Task inputs |
******

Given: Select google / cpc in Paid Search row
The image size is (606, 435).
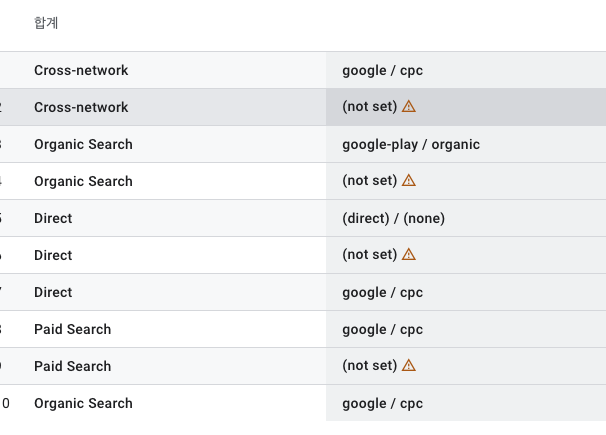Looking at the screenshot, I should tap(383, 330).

******

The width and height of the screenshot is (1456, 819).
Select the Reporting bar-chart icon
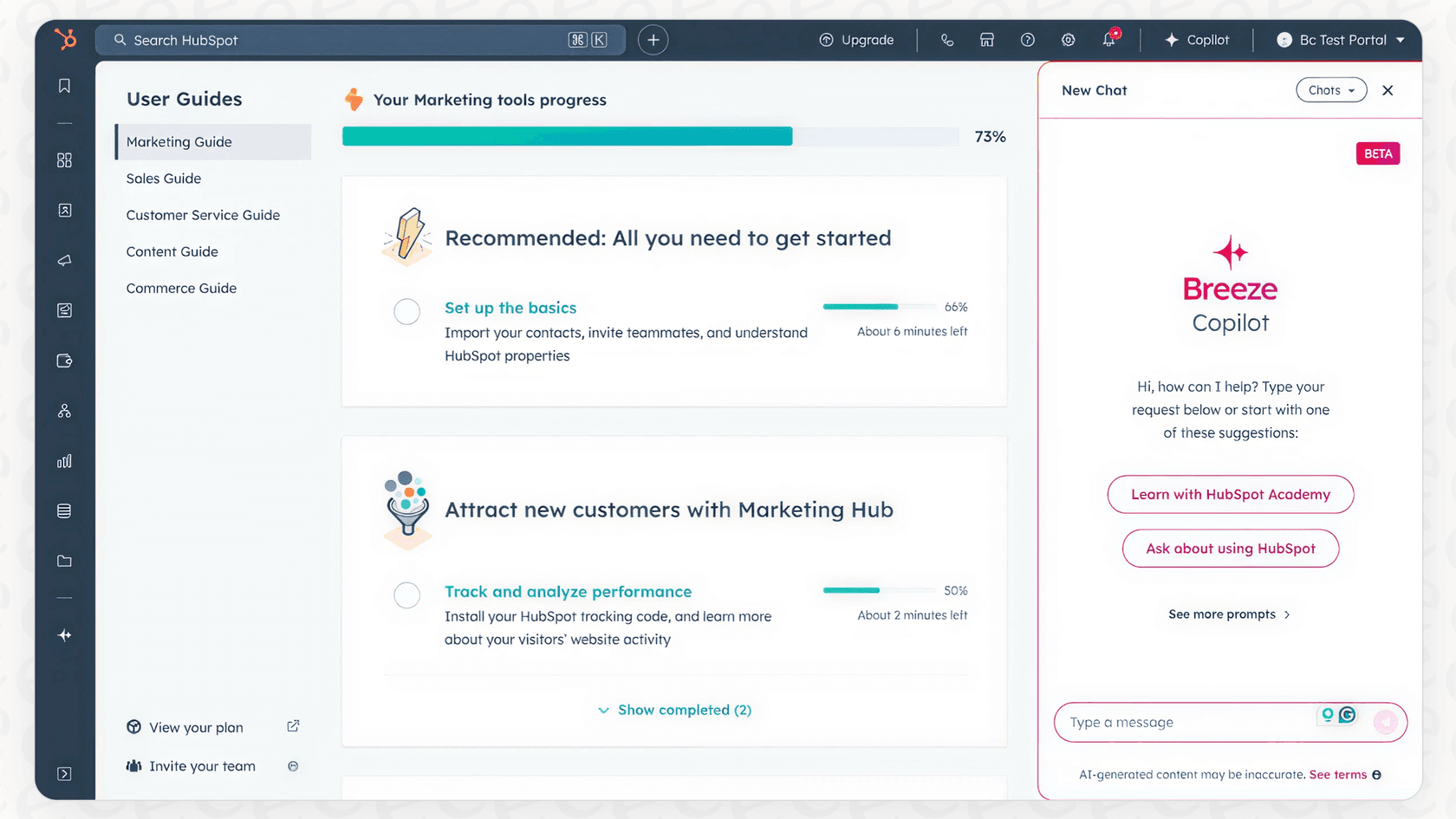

******

Task requirements |
Format the entries from the line containing "Given: Select google / cpc in Paid Search row" to the line containing "Looking at the" as a numbered list, skipping blank lines. Leave the pictures out.

Finished task |
1. Given: Select google / cpc in Paid Search row
2. The image size is (606, 435).
3. Looking at the screenshot, I should tap(383, 330).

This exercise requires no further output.